A Comparative study on biofilm forming property of clinical Acinetobacter baumannii isolates by different phenotypic methods

Authors: G K Megha, Dr. M. N. Sumana, Dr. Rashmi P. Mahale

Unique Paper ID: 187629
PageNo: 6853-6860

Keywords: Antimicrobial resistance Biofilm formation Congo red agar MDR Acinetobacter baumannii MDR pathogens Microtiter plate method Tube method.

Abstract:
Background: Acinetobacter baumannii is a significant nosocomial pathogen, frequently implicated in healthcare-associated infections due to its remarkable ability to form biofilms.
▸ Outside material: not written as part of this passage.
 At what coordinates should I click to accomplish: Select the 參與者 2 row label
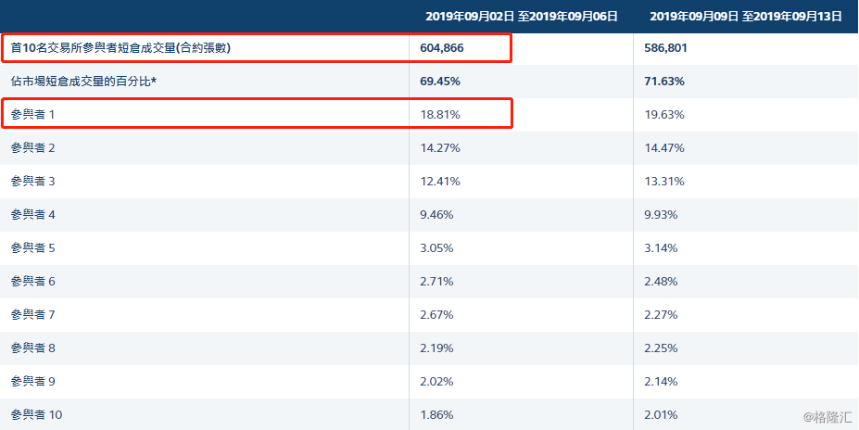click(33, 147)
Biofilm formation plays a crucial role in the organism’s resistance to antimicrobial agents and host immune defences, particularly in multidrug-resistant (MDR) strains. Early and accurate detection of biofilm-forming clinical isolates is essential for effective infection control and therapeutic planning. Objective: This study aimed to compare the performance and reliability of three widely used phenotypic methods—Congo Red Agar (CRA), Tube Method (TM), and Tissue Culture Plate Method (Tissue Culture Plate; TCP)—in detecting biofilm formation in clinical MDR A. baumannii isolates. Methods: A South Indian tertiary care institution performed a prospective, laboratory-based investigation on 100 MDR A. baumannii clinical isolates. Standard microbiological methods and the VITEK-2 Compact System identified and tested bacteria for antibiotic susceptibility (AST). Under established laboratory settings, each isolate was tested for biofilm development using CRA, TM, and TCP. The gold standard for comparative assessment was the TCP approach. Results: Among the 100 isolates, the TCP method detected biofilm production in 75% isolates, including 68% strong and 7% moderate producers. The TM identified 21% strong and 29% moderate biofilm-forming isolates. CRA detected biofilm production in 61% isolates. Conclusion: The most accurate technique for identifying the development of biofilms in A. baumannii is still the TCP approach. Incorporating biofilm detection into routine diagnostics could significantly enhance the management of persistent and drug-resistant infections caused by A. baumannii.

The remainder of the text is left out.